_TEXT_.
========================

"2013, the Year of the Snake... as in Caduceus"

Jan 7, 2013, 9:00 AM, Posted by Carole Pratt

Carole Pratt, DDS, is an alumna of the Robert Wood Johnson Foundation (RWJF) Health Policy Fellows program, where she worked in the office of Senator John D. Rockefeller (D-WV). Pratt was a practicing dentist in rural southwest Virginia for 32 years. This post is part of the "Health Care in 2013" series.

The Times Square ball has dropped, crisp new calendars have been affixed to office walls, and clean new agenda pages gape at us from computer screens, signaling prudent resolution makers that it is time to get serious about 2013. February 10 will mark another New Year, the beginning of the Chinese New Year festival ushering in the Year of the Snake. Parades will be held, people around the world will celebrate, and for a time at least, inherent fear of reptiles will be set aside.

In a century-long history that is somewhat convoluted, the American medical profession has come to be represented by the winged staff and serpent symbol, the Caduceus. So during 2013, the Year of the Snake, it may be no coincidence that things are looking up for the health care profession and the health of the nation in general. In its 2013 annual ranking, U.S. News & World Report announced the top ten most attractive jobs based on factors such as opportunity for employment, salary, work-life balance, and job security.  Six of the top ten spots were claimed by jobs in health care.

Recent headlines have announced welcome and sometimes surprising health news, with the National Survey on Drug Use and Health annual report from the Substance Abuse and Mental Health Services Administration. Hailed as evidence that the national strategy addressing the problems of substance abuse is beginning to pay off, declines were seen among young people in non-medical prescription drug use, binge drinking, and tobacco use.

Good news comes, too, in the difficult area of childhood obesity prevention with new data from several sources indicating a leveling off and even a modest decline in rates in certain areas of the country.  As small as these reductions are, they offer encouragement as the first signs of what is hoped to become a downward trajectory.

========================

[Saved data entries]
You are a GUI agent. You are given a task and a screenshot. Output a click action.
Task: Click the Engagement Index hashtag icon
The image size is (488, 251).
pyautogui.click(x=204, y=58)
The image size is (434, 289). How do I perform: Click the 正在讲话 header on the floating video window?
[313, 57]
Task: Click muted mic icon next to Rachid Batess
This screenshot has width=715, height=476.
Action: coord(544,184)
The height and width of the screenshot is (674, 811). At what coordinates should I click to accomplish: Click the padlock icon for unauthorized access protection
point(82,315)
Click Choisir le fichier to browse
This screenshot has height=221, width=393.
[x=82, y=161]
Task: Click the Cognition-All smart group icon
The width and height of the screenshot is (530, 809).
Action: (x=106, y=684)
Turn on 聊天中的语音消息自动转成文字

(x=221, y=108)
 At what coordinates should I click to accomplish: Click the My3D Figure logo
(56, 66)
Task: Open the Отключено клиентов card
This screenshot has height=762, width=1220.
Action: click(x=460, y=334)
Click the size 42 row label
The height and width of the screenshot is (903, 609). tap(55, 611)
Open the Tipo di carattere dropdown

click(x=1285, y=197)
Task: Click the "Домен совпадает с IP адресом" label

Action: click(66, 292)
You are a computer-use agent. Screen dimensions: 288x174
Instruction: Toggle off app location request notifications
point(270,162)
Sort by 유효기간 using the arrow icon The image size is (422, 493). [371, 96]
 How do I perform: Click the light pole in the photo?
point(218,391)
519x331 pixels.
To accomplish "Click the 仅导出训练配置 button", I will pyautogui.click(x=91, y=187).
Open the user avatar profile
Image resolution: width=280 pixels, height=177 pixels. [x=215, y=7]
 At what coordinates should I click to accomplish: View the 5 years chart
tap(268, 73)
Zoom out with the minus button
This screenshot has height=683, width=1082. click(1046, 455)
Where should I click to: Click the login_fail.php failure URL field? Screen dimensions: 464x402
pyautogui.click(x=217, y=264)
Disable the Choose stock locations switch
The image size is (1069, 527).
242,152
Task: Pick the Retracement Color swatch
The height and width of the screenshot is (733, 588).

========================

_TASK GOAL_.
Extend the blog post about 2013 as the Year of the Snake and good news in health care, continuing after its final sentence.

_RESULT_.
“Obamacare,” once considered the worst of health care epithets, is now part of the political lexicon, taken up by supporters as the country’s feeling toward difficult-to-understand health reform legislation becomes cautiously more sanguine. People across the country are finding things to like in the imperfect, complex Affordable Care Act (ACA). The middle class couple in Tennessee likes that their son attending college is now eligible to be covered by their health insurance plan until he is 26.  A retired schoolteacher in Indiana likes that she can have a cost-effective preventive medical examination annually with no out-of-pocket cost. Florida parents of a child who was born with a rare genetic disorder like that their insurance company cannot cancel their policy and discontinue treatment for their baby. Fiscally-minded people like the Congressional Budget Office projection that the ACA will lower both Medicare spending and future deficits.

As for a resolution for the New Year, Senator Jay Rockefeller said it best:  “Be positive!  I am optimistic about health care in this country among a tangle of worries. ” And Senator Rockefeller should know, having spent a life in public service spanning more than half a century, much of it in the quest for affordable, accessible, available health care.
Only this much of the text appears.